I know I’m not alone in this. Pinterest may not be the popular spot it used to be, but we’ll still stay up late to scour all pins associated with “summer fun activities” or “summer crafts” or “summer boredom busters.” In a matter of moments we can be convinced that the salvation for summer chaos will be provided by the perfect backyard activity. All you need is some PVC pipe, pool noodles, windmills, drill bits, a saw, a tarp and a general contractor at your disposal. According to Pinterest, in order to keep my kids occupied, I will also need to be fully stocked with glow sticks, chalk paint, mural-sized butcher paper, mason jars and burlap. An outdoor movie screen and projector with a hanging pallet loveseat would also be helpful. (What is with all the PALLETS? What is this? 2013?) But then it’s midnight, and I’m depressed and go cry myself to sleep, because I know I’ll never get that crap together, and my poor kids will have to suffice with Dollar Tree bubbles and an old swing set.
5. Acceptance
The first few days of summer are usually a little rocky as we adjust to the constant presence of each other. For instance, maybe you take your kids to the library on the first day of summer and after breaking up a huge fight between your kids at the self-check-out machine, you find out you have to go to the big check out desk in the middle of the quiet grown-up section because you owe FORTY THREE DOLLARS in late fees, and as you are trying to quietly check out, your youngest child throws a massive kicking-and-screaming meltdown, pees his pants (even though you were in the restroom with him three minutes earlier) and the librarian tells you he needs to be quiet. (So helpful.) Or maybe that was just me.

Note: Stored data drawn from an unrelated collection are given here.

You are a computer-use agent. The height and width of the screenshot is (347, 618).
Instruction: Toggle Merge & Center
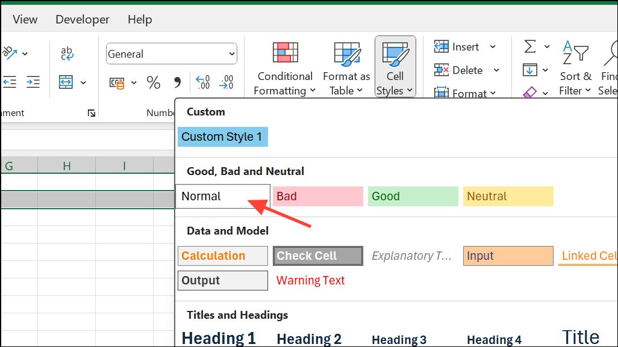pos(67,82)
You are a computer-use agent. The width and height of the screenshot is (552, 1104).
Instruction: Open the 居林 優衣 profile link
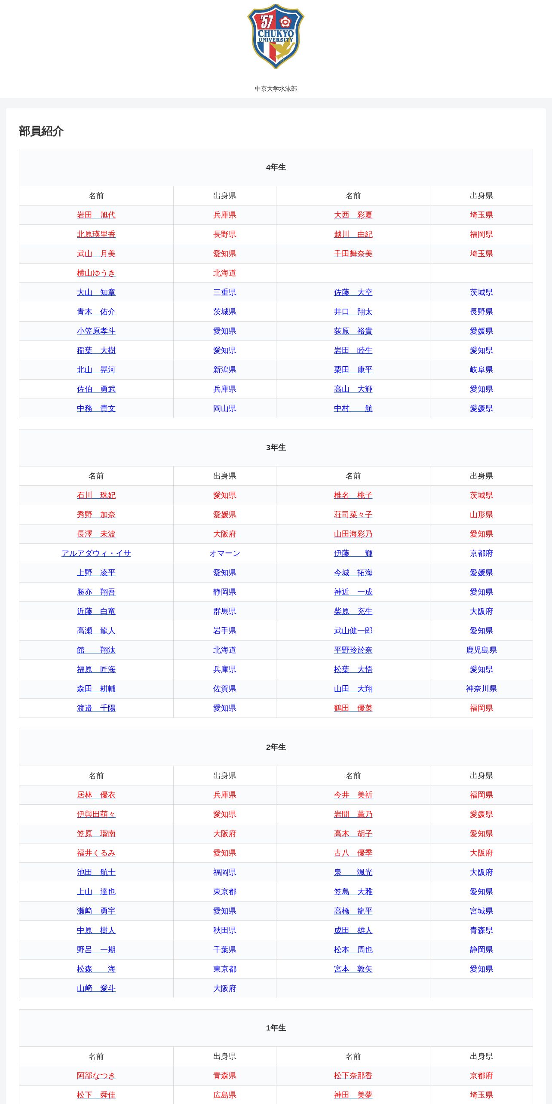[96, 795]
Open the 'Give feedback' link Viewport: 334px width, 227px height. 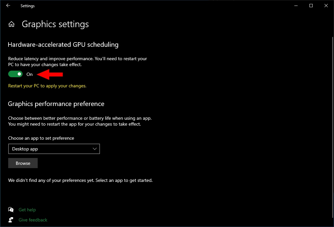pos(33,220)
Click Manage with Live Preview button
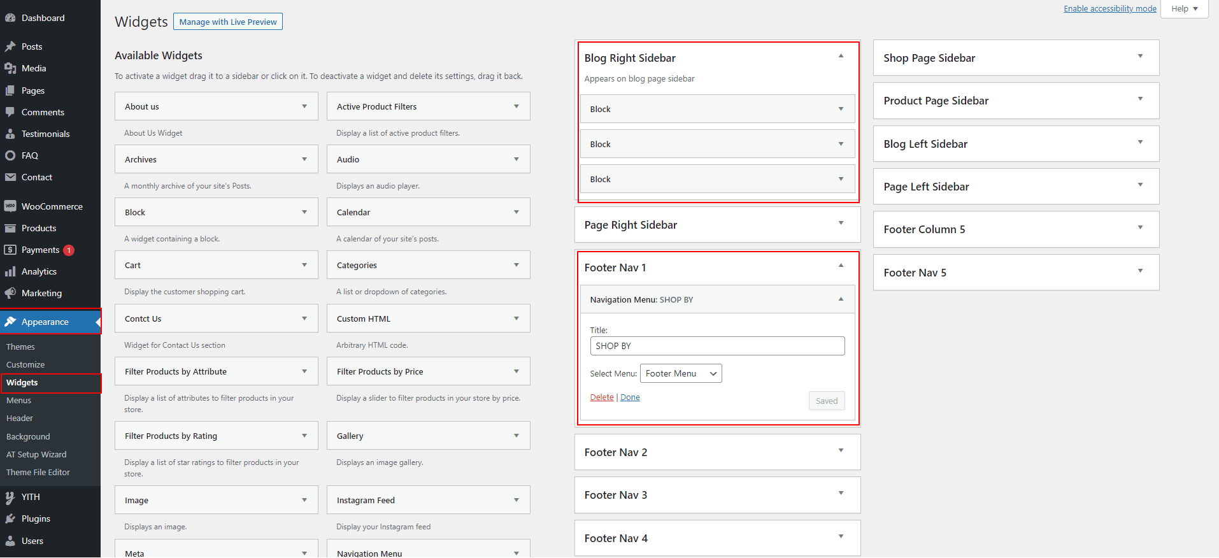This screenshot has width=1219, height=558. coord(228,22)
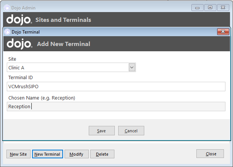
Task: Click the Dojo Admin window title icon
Action: [7, 8]
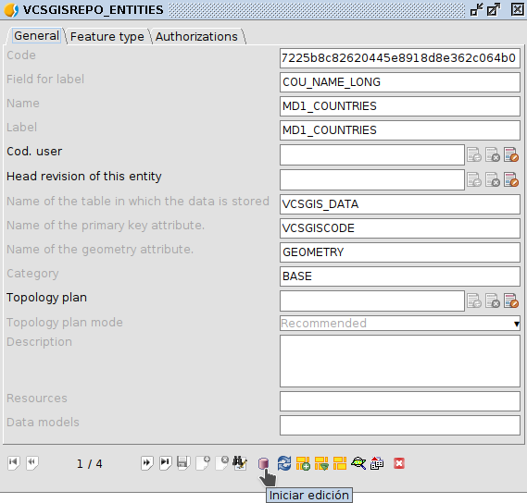Viewport: 527px width, 503px height.
Task: Open Head revision linked record form icon
Action: pyautogui.click(x=511, y=179)
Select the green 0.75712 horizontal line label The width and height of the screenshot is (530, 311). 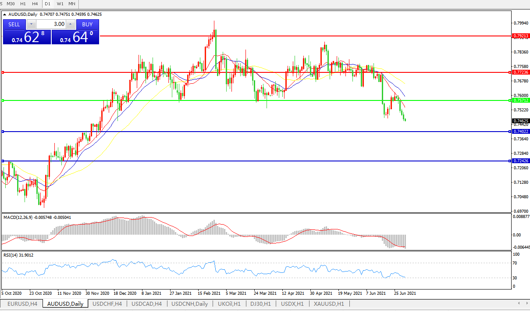point(520,100)
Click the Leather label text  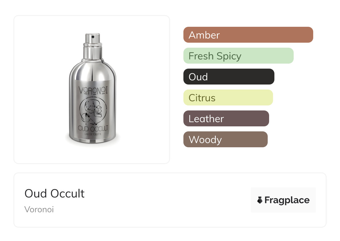click(206, 119)
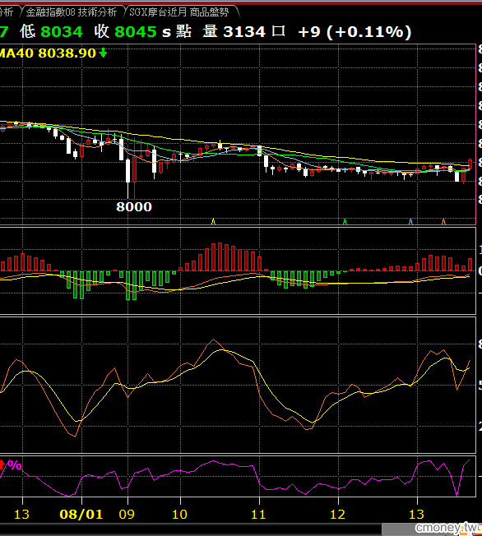Click the 量 3134 volume value in the header
This screenshot has width=482, height=536.
point(234,31)
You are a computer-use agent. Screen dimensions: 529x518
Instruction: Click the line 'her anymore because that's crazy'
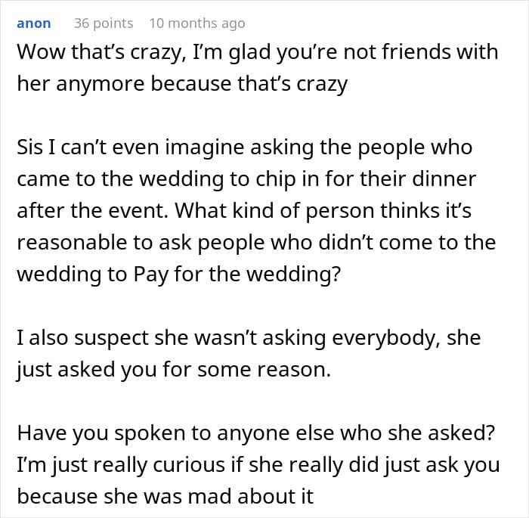pyautogui.click(x=182, y=84)
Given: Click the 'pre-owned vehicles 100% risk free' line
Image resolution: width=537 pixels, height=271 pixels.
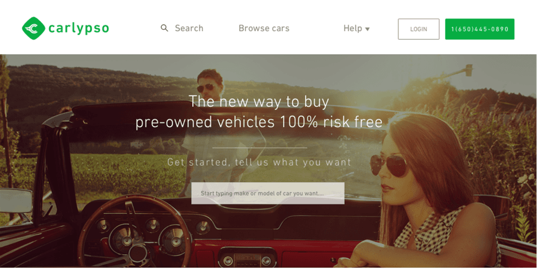Looking at the screenshot, I should [x=259, y=122].
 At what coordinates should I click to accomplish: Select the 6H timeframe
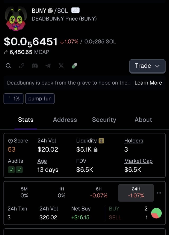click(x=98, y=193)
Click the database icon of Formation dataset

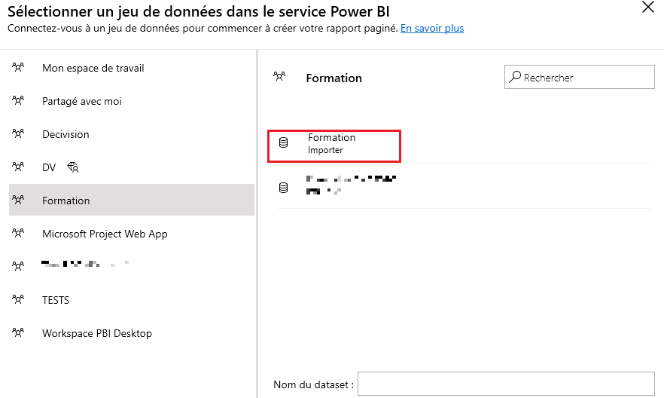(x=284, y=143)
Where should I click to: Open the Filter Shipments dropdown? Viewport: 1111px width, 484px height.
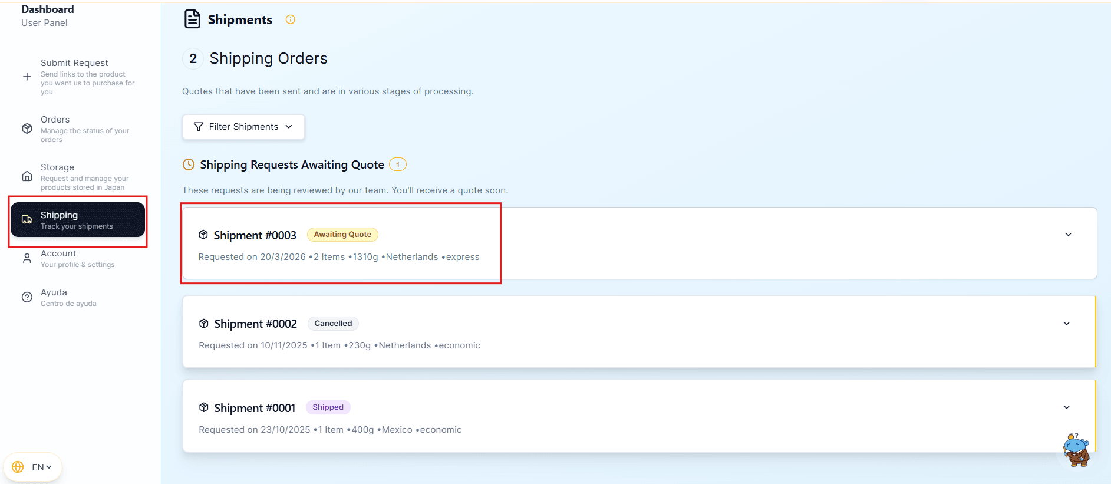click(x=243, y=127)
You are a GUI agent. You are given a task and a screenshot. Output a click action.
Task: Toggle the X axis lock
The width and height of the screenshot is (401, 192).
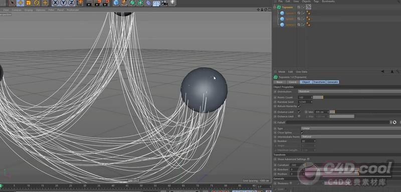coord(55,3)
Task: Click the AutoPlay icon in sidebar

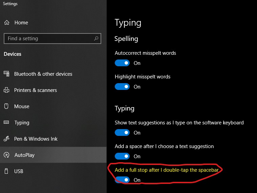Action: 6,155
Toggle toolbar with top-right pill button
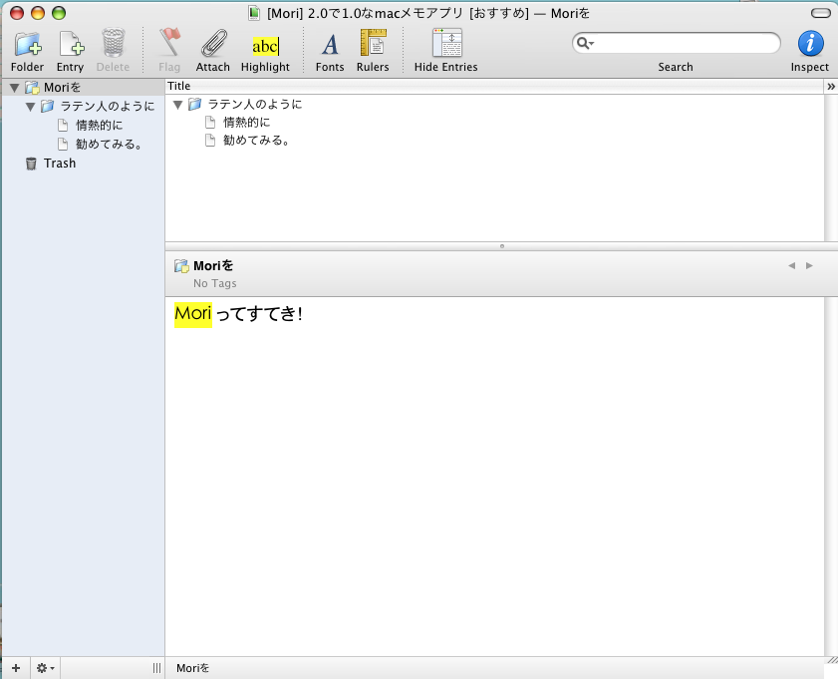The width and height of the screenshot is (838, 679). click(820, 13)
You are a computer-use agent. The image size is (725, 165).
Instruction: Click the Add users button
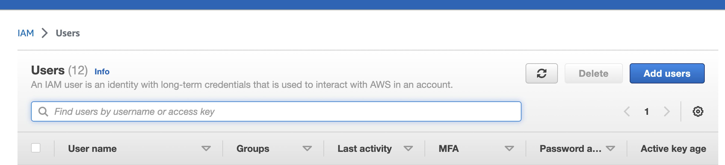667,73
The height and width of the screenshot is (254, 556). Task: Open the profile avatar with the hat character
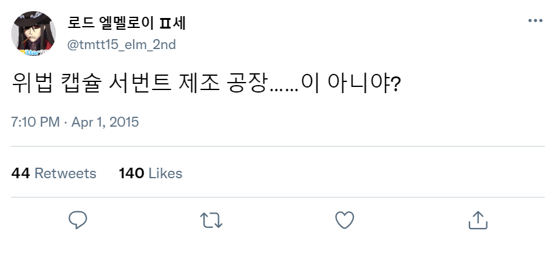(34, 33)
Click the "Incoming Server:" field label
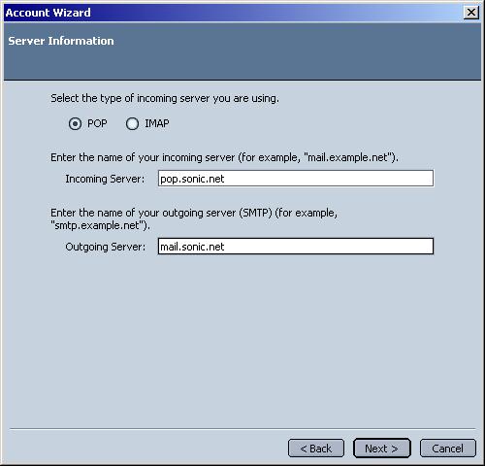 point(105,179)
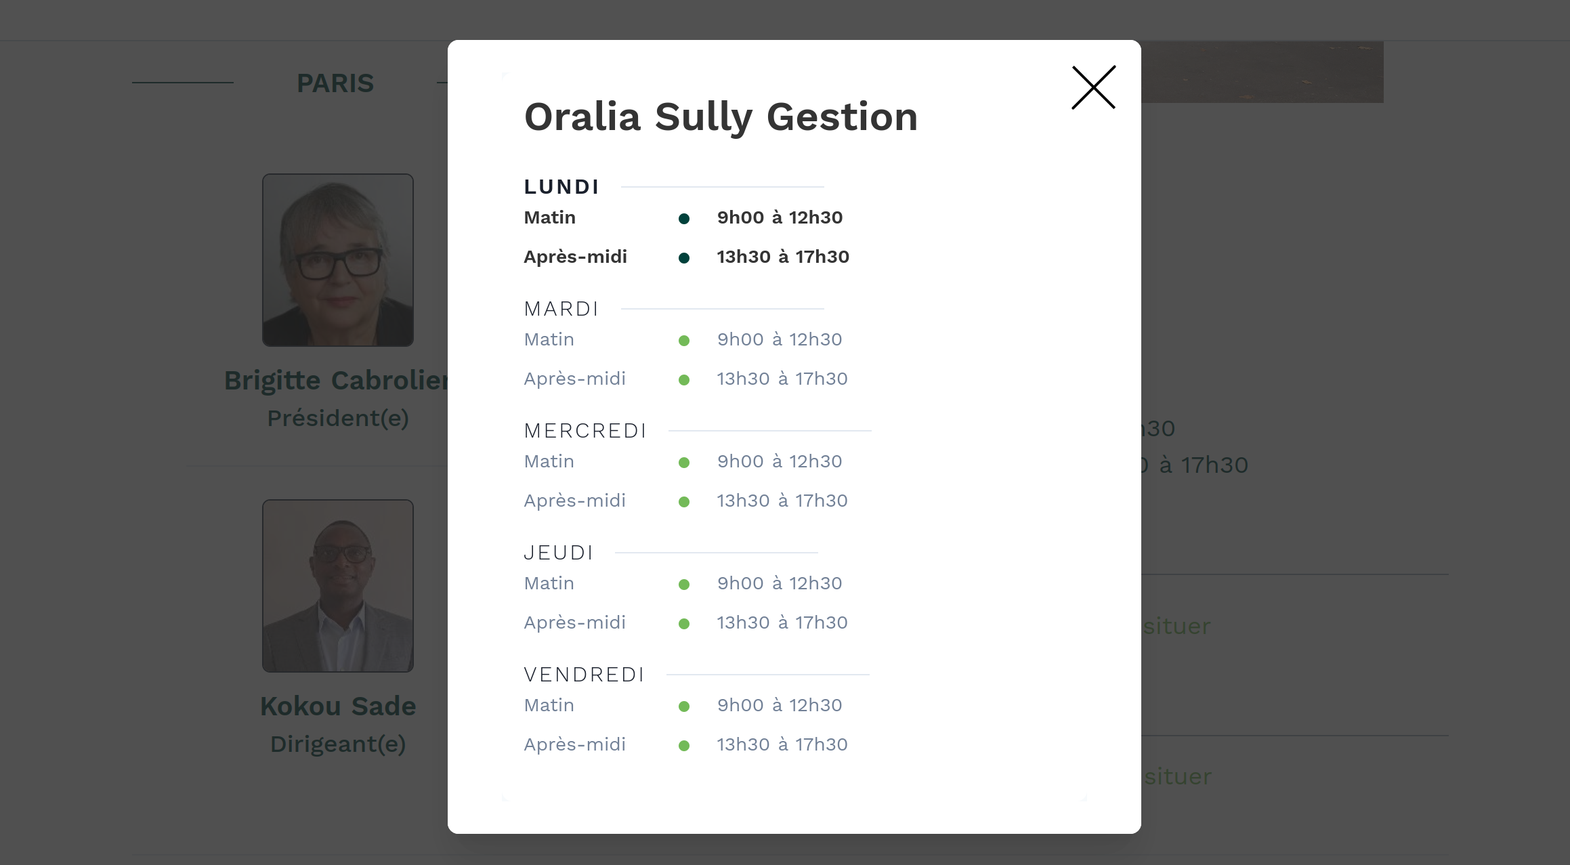Select the MARDI day heading
Viewport: 1570px width, 865px height.
tap(561, 309)
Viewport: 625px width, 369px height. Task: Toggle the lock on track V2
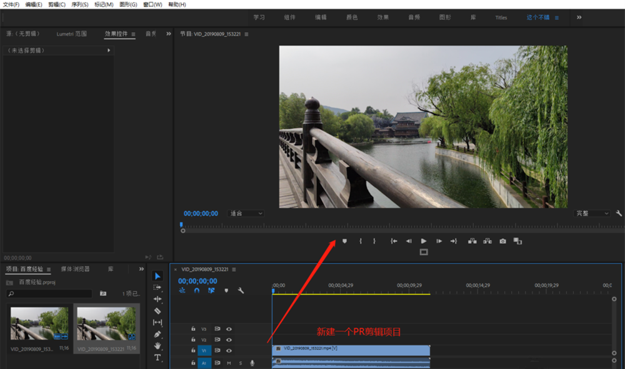pos(193,340)
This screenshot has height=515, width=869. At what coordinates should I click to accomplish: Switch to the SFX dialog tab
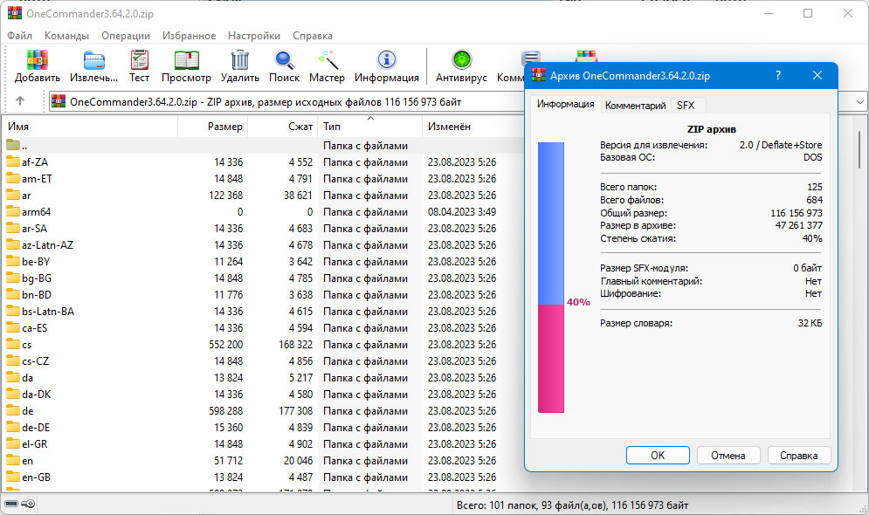(x=686, y=105)

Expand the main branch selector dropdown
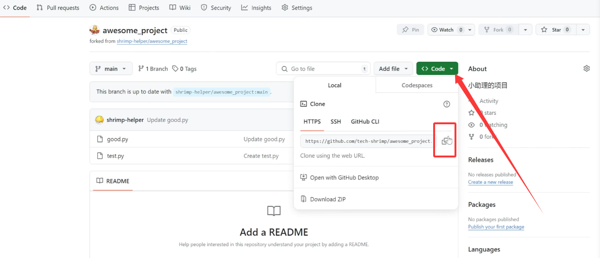[111, 69]
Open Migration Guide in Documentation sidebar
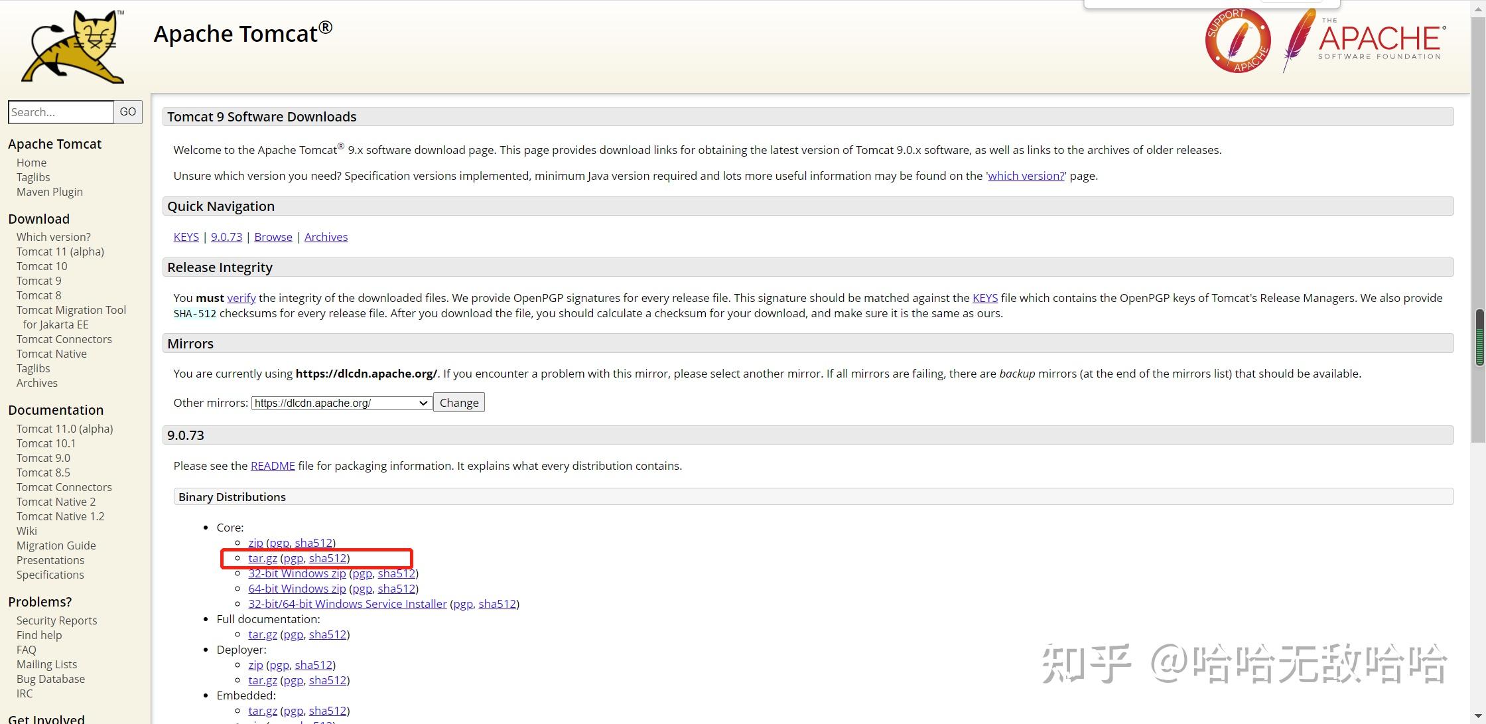 click(x=56, y=545)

But other things happen too. Maybe the youngest sets up a very creative stuffed-animal kennel in his room, and the other children kindly drop off and pick up multiple animals. Maybe a sister shares her precious craft supplies. Or an older brother plays basketball with a younger brother without being asked and without causing physical injury. Or everyone sits around playing Battleship and no one accuses anyone of cheating. Or we find the perfect u-pick cherry place 10 minutes away or have a rocking playdate. Or free soccer camp turns out to be a huge hit. And somewhere in late June, the panic fades and a mostly-contented exhaustion sets in. We accept the summer season and all it has to offer. Will I ever be alone or be productive? Negative. But are there some pretty great things about summer in the Pacific Northwest? Definitely. The sibling rivalry and emotional meltdowns still exist, but we learn to co-exist for those 14 waking hours. Yes, it’s a LOT more work having three little bodies desiring entertainment and engagement allthelivelongday, but it can also be a lot of fun. So mamas, let’s banish the bewitching fog and reclaim our backyards, where bubbles and an old school swing set really are enough.